◆ SET TASK A: Turn every entry that follows the forum thread into a JSON list of strings, one string per line, skipping blank lines. Leave the pictures out.

◆ DOCUMENT PASSAGE:
Many thanks for that.
Worked a treat.

Is this a known fault with cm?


----------



## Redflea (Jun 7, 2011)

Yes...it's been reported by multiple users...some causes appear to be:

- Moving apps to SD card
- Launching Gallery app (You can download Quickpics and use that instead)


----------



## adobian (Oct 24, 2011)

SD card removed.... Restarting over 3 times. Another big reason why I bailed for now.


----------



## viper3two (Sep 7, 2011)

So you start a thread that you are going back to WebOS:
http://rootzwiki.com...-back-to-webos/
Then you comment the same thing you just did here twice in that thread.
We get the point.


----------



## technokid (Nov 6, 2011)

Are you talking about the terminal app on the touchpad? When i try this on it i get Su not found. I could really use a more detailed explanation of how to fix this.
thanks



Redflea said:


> Open terminal app.
> 
> type commands below - not the $ or # symbols.
> 
> ...


----------



## lee634 (Oct 20, 2011)

technokid said:


> Are you talking about the terminal app on the touchpad? When i try this on it i get Su not found. I could really use a more detailed explanation of how to fix this.
> thanks


Redflea is talking about the terminal app, I have used it and my SD card is back working.
I don't know a great deal but I think may "su" is the superuser command which is needed to allow this to work.
you may need the superuser app from the market place


----------



## Redflea (Jun 7, 2011)

technokid said:


> Are you talking about the terminal app on the touchpad? When i try this on it i get Su not found. I could really use a more detailed explanation of how to fix this.
> thanks


If SU isn't found, something weird is up.

Open your app drawer and see if Superuser is installed. If it isn't, go to the market and install it, then try the commands in the Terminal app on your TP again.

If that doesn't help, put the CM7 zip on your TP again, boot in to ClockwordMod Recovery (power button hold, power menu appears, select reboot, select Recovery) and use the Install Zip from SD card option to install the CM7 again, reboot, and try the commands again in Terminal app on your TP.


----------



## aj316 (Nov 9, 2011)

I had the same problem. Turns out you can't have more then 50 apps installed to the sd card. Uninstall some of the apps you moved to the sd card and it should work again.


----------



## Kayone (Aug 25, 2011)

Redflea said:


> Open terminal app.
> 
> type commands below - not the $ or # symbols.
> 
> ...


This did not work for me. It still shows unmounted.


----------



## lee634 (Oct 20, 2011)

When you type SU is superuser access granted?

Try the mount command a couple of times


----------



## dogmanky (Nov 30, 2011)

◆ SET TASK B: Continue the forum thread about the TouchPad SD card that stops mounting under CM7 from the point where it stops.

◆ RECORDS TO USE:
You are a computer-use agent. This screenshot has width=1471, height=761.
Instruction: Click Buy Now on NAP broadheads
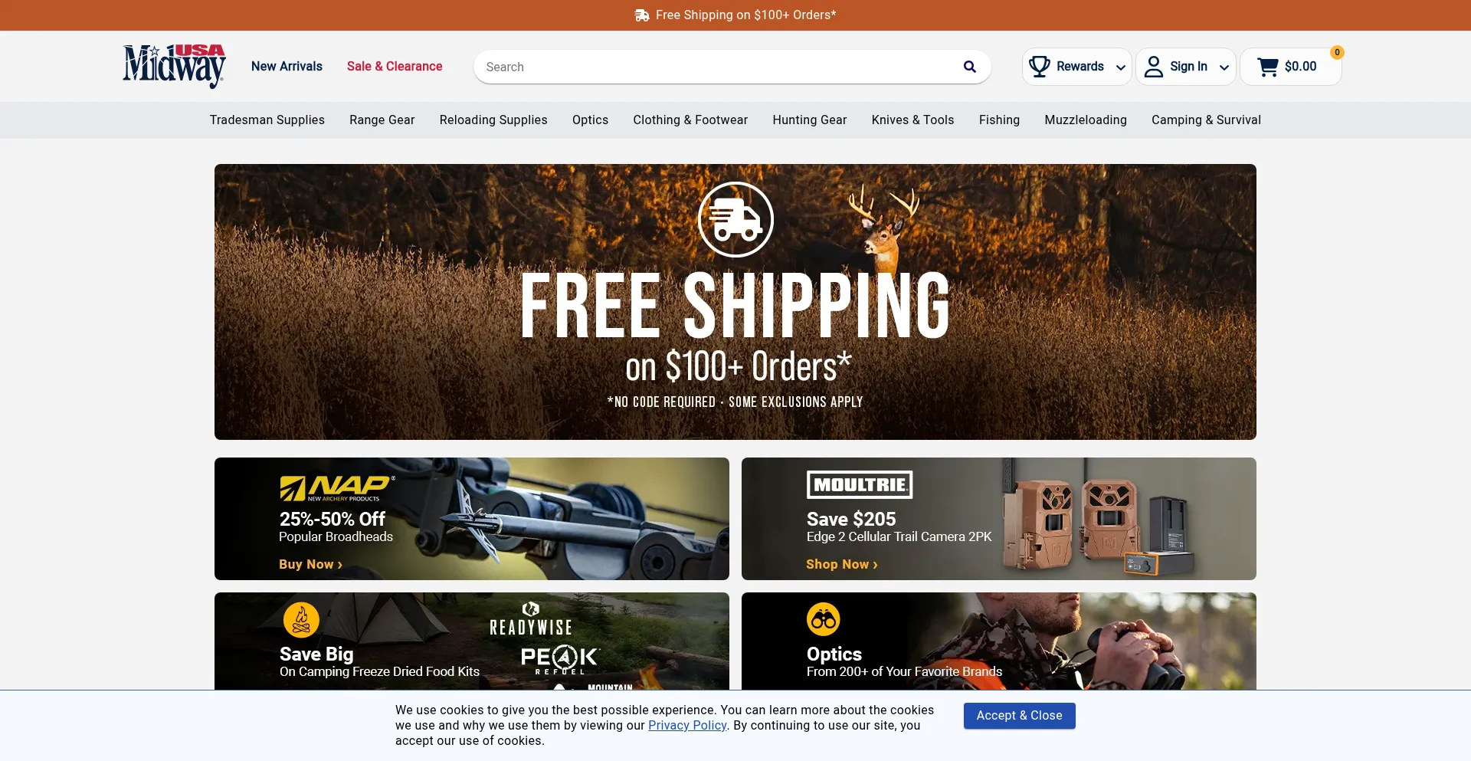click(x=310, y=564)
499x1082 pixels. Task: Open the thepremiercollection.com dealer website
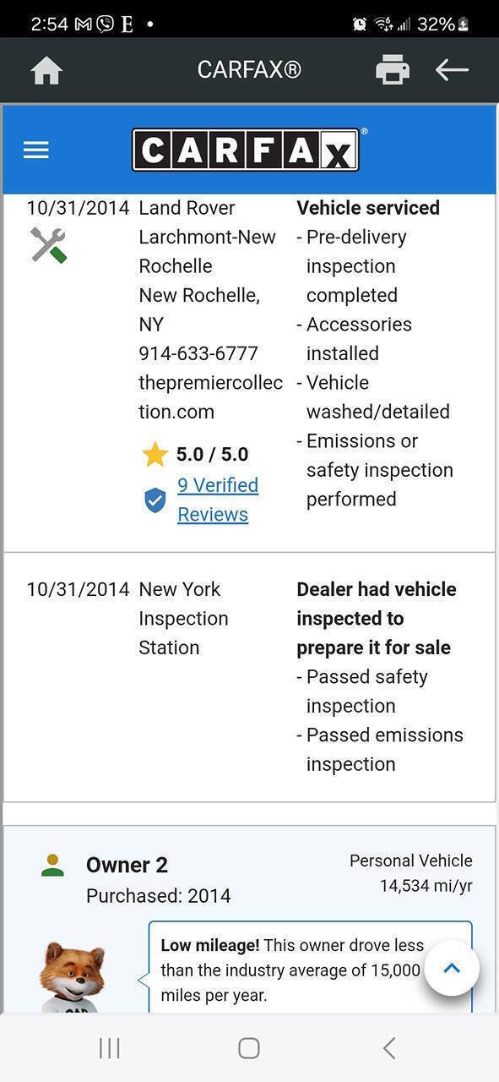(x=210, y=397)
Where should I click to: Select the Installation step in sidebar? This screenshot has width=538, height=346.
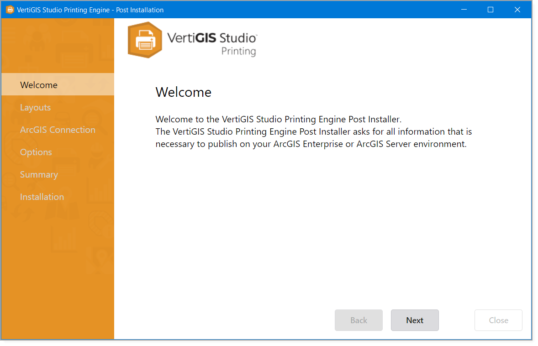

◆ TASK ANSWER A:
[
  "You are a computer-use agent. This screenshot has width=1471, height=761.",
  "Instruction: Click Buy Now on NAP broadheads",
  "click(x=310, y=564)",
  "499x1082 pixels. Task: Open the thepremiercollection.com dealer website",
  "(x=210, y=397)",
  "Where should I click to: Select the Installation step in sidebar? This screenshot has width=538, height=346."
]

◆ TASK ANSWER B:
I removed a couple apps from settings/apps.manage apps, then rebooted into Clockwork mod recovery and re-mounted from there. Back in business again.

hope this helps.


----------



## NYkrinDC (Nov 24, 2011)

Redflea said:


> Open terminal app.
> 
> type commands below - not the $ or # symbols.
> 
> ...


I just ran into this issue today. My SD Card says it's been unmounted and the TP asked me to install a new SD card. I tried this fix using the terminal app and nothing happened. I typed

su (hit enter)
mount -o remount rw /mnt/sdcard (hit enter)

nothing.


----------



## andylap (Aug 29, 2011)

I had this problem a few times all I had to do is boot into webos then reboot back to android and that always fixed my problem


----------



## blanny (Aug 24, 2011)

I remounted my SD card, so it seems anyway. Now when I reboot into CM7 the screen freezes on me before I can remove or shift any apps back to the phone.


----------



## dragonfly1113 (Dec 6, 2011)

andylap said:


> I had this problem a few times all I had to do is boot into webos then reboot back to android and that always fixed my problem


Do you really want to have to reboot every 30 mins? thats how often this happends to me at least.


----------



## mesh (Oct 14, 2011)

So I had this issue. Trying to remount the sd card via the terminal or repair any sd-cart partition issues in windows failed. I had to uninstall some apps that were moved to sd when I started having issues. This was after a reboot.

Is there official word that there is a limit (50) for how many apps can be "moved to sd"? Is this normally automatically managed via cyanogen when the option is checked? Are there any size limitations? I have lots of SD space but my internal space is getting low. I would like to know the best way to free up space.


----------



## dave99 (Oct 8, 2011)

I had issues shortly after I moved a few apps to SD that crossed the 50 threshold, as soon as I got it back under 50 it worked fine.


----------



## mesh (Oct 14, 2011)

I see there are some bug reports on the bug tracker too for the 50 threshhold problem. I'm curious if this is something that has been fixed with the XRON version?


----------



## dumbnub (Oct 18, 2011)

having the same problem, will try removing some apps from the sd and try again


----------



## dumbnub (Oct 18, 2011)

Ok, ran the terminal app commands, deleted several apps via app manager, rebooted and its up and running again.
Thanks guys.


----------



## mortymouse (Aug 24, 2011)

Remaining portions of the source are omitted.